> _Data supplied_

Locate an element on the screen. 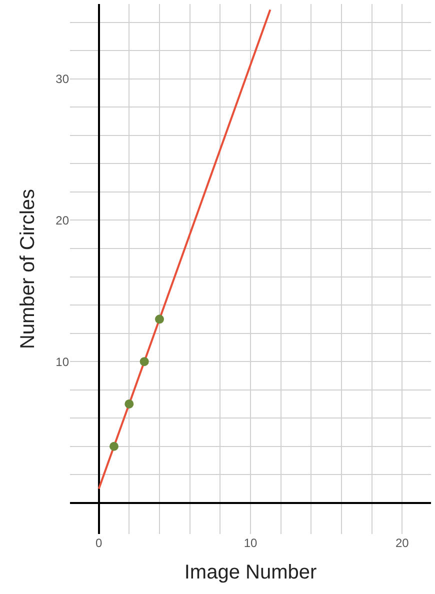 The image size is (435, 594). y-tick-label: 20 is located at coordinates (63, 220).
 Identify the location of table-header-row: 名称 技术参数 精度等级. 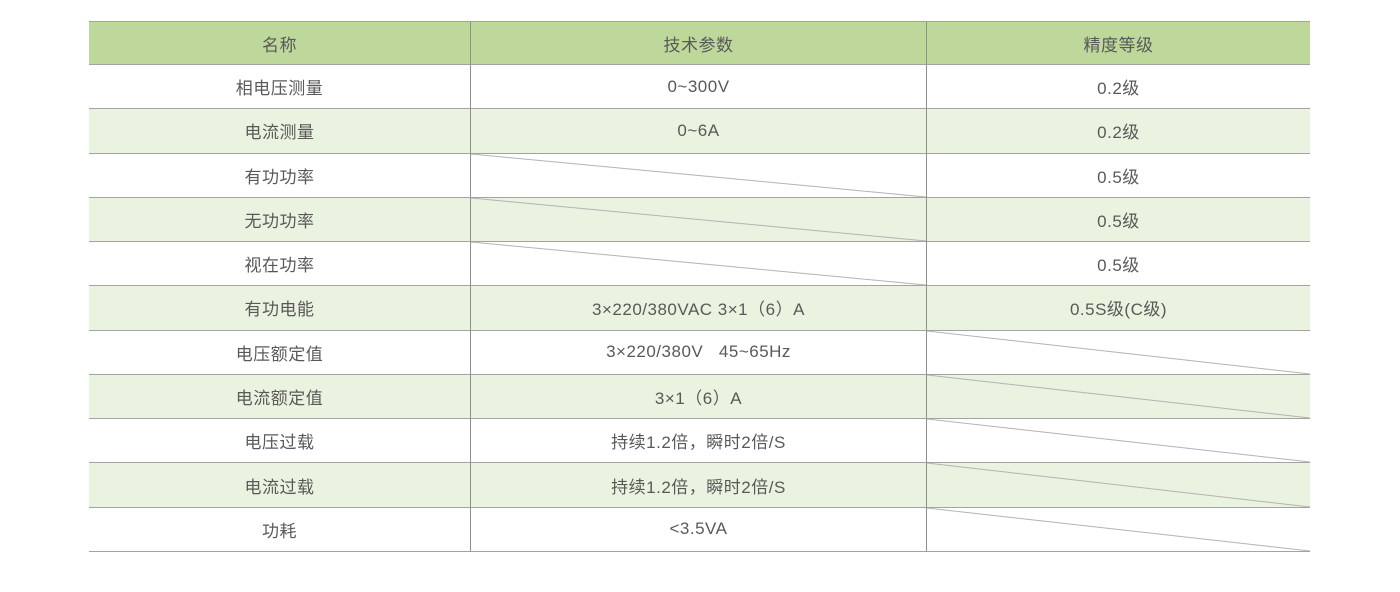
(700, 44).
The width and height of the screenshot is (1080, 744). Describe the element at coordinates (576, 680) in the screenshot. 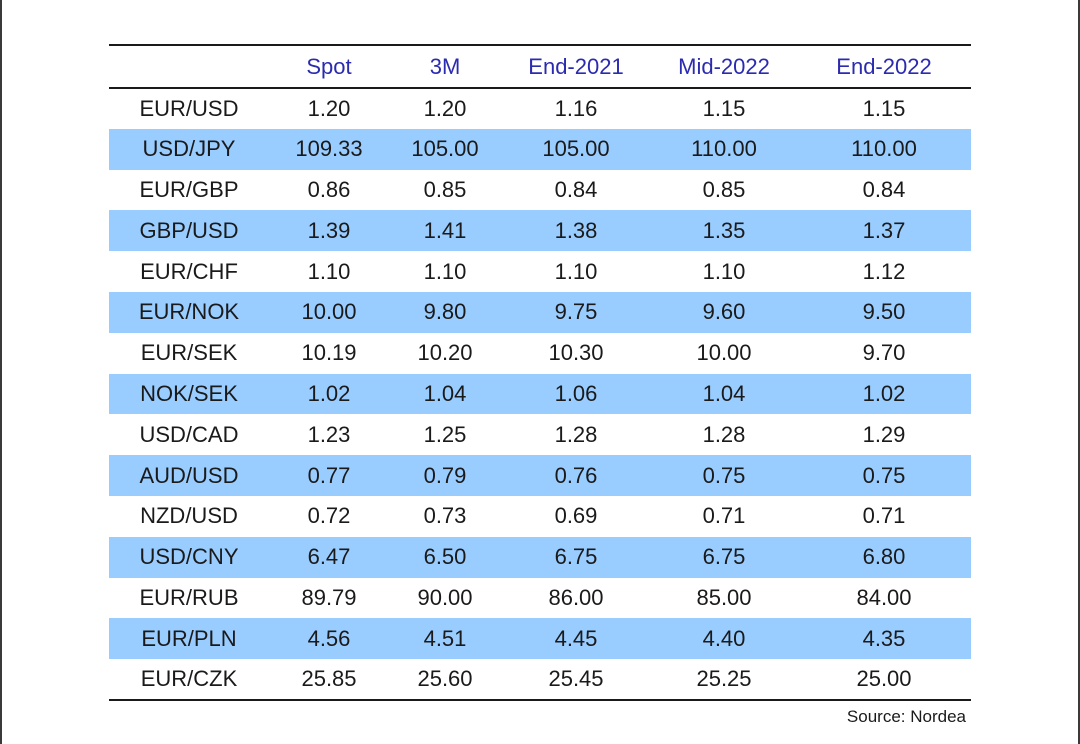

I see `cell-end-2021: 25.45` at that location.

> _Work required_
Change "Describe" to "Explain" in the entries, starting at the line containing "The width and" and ending at the end of the entries, and write those lines out with everything else kept the same. Leave the pictures out of your answer.

> _Solution for this exercise_
The width and height of the screenshot is (1080, 744). Explain the element at coordinates (576, 680) in the screenshot. 

I see `cell-end-2021: 25.45` at that location.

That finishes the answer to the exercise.